EXERCISE BRIEF:
Answer these questions about the piece on the Carbon Mitigation Initiative's 18th Annual Meeting:
(a) Where on the Princeton campus was this year's meeting held?
(b) Over how many years will BP's support extend, and what will it total?
(c) Through what year is the program now extended?

EXCERPT PROVIDED:
The Carbon Mitigation Initiative’s 18th Annual Meeting: a celebration of renewal and partnership
The 18th Carbon Mitigation Initiative (CMI) Annual Meeting marked yet another milestone as it celebrated its third renewal.
In announcing this renewal, Princeton University’s president Christopher L. Eisgruber stated that Princeton has long been a place of innovation—a place where world-class researchers come together to tackle scholarly and practical problems in inventive ways.
“CMI is a powerful example of that intellectual tradition,” he said. “That is why I am thrilled to announce the renewal of the Carbon Mitigation Initiative. With this new commitment, BP’s generous support will extend over 25 years and total over $56 million, affirming CMI’s place as Princeton’s largest and longest-running University-industry research relationship.”
This year’s meeting was held April 16-17 in the Friend Center Convocation Room on the Princeton campus.
Joining in the announcement, BP’s group head of technology David Eyton said, “This is the third time I have had the pleasure of announcing an extension of CMI.”
Based at Princeton and sponsored by BP, CMI is an independent academic research program investigating the dual challenge of how to deliver enough energy to supply a rapidly developing world with billions of people trying to join the middle class, while simultaneously emitting fewer emissions. With an initial 10-year contract established in 2000, the program is now extended through 2025.

Pointing records for text and elements:
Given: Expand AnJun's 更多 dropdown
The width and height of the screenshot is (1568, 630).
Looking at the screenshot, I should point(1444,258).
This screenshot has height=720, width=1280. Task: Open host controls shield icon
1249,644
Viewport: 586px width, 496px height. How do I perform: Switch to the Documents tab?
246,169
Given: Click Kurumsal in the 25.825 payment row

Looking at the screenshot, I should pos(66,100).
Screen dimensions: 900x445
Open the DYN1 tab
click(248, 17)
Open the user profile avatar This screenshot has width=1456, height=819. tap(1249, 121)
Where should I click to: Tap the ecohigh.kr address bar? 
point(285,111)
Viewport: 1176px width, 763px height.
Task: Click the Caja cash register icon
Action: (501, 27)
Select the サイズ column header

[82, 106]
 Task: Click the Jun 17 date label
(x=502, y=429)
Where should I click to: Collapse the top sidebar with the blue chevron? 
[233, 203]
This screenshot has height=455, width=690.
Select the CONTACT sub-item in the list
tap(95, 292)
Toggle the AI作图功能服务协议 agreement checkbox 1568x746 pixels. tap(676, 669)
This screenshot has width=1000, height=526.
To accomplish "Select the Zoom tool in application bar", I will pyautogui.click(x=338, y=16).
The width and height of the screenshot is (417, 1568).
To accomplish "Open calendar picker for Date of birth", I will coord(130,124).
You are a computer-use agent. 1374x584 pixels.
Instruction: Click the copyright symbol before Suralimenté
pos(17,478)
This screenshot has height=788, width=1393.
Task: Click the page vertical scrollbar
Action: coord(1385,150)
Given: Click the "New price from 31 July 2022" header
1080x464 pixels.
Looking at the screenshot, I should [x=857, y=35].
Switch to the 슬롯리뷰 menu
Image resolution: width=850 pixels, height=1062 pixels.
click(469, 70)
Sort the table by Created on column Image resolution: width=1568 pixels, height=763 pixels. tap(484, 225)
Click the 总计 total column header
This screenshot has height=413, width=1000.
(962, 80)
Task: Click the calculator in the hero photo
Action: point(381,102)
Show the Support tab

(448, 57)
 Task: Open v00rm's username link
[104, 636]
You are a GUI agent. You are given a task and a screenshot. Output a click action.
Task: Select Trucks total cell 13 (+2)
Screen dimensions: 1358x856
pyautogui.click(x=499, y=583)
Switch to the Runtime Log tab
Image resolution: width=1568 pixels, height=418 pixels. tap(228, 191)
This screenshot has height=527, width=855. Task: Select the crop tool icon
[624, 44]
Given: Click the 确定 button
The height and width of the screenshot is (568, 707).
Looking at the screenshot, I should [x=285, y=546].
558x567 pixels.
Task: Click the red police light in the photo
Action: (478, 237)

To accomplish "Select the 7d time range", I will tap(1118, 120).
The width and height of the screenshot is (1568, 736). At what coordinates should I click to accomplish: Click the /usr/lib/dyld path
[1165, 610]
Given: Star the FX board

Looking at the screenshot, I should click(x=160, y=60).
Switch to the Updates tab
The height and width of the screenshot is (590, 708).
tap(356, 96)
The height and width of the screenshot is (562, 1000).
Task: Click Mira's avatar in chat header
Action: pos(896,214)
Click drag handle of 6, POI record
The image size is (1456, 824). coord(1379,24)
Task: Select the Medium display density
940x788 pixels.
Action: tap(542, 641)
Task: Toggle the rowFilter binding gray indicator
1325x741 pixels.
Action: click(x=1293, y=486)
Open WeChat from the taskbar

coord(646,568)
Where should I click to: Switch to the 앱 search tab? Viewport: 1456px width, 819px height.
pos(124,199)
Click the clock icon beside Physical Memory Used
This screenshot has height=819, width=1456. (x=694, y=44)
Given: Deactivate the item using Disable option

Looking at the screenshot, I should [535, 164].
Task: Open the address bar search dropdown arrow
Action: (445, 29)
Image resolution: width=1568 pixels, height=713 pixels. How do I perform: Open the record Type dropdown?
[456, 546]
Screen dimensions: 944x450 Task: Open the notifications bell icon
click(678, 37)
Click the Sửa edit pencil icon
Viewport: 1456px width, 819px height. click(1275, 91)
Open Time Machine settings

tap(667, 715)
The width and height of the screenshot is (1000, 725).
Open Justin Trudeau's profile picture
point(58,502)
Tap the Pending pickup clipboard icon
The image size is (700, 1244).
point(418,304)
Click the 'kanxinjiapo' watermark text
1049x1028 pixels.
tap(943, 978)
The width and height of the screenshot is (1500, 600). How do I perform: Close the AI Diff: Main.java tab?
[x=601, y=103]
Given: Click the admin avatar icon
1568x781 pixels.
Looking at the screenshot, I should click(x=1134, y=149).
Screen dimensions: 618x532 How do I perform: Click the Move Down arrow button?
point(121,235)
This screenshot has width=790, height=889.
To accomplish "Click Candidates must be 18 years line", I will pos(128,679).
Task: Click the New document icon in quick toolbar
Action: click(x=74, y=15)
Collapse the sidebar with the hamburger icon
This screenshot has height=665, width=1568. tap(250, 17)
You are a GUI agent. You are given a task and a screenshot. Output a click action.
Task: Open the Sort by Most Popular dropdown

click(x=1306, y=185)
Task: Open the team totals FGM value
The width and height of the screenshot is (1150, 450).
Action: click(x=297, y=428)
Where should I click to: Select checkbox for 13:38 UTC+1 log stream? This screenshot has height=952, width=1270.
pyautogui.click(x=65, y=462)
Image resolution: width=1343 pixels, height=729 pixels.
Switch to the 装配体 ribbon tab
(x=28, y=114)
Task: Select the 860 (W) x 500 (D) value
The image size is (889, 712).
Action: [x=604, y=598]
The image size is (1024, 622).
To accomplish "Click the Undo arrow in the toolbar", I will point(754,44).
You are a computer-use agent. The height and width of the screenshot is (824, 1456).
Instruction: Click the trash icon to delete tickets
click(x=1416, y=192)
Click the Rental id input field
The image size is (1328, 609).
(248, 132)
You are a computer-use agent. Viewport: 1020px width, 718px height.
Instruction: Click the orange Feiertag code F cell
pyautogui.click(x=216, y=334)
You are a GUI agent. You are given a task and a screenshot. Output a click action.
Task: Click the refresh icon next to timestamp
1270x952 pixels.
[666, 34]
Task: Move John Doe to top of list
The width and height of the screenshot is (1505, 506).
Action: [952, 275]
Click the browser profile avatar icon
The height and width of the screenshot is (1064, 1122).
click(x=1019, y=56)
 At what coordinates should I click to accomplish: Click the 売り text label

FULL ANSWER:
(a) The Friend Center Convocation Room
(b) Over 25 years, totaling over $56 million
(c) 2025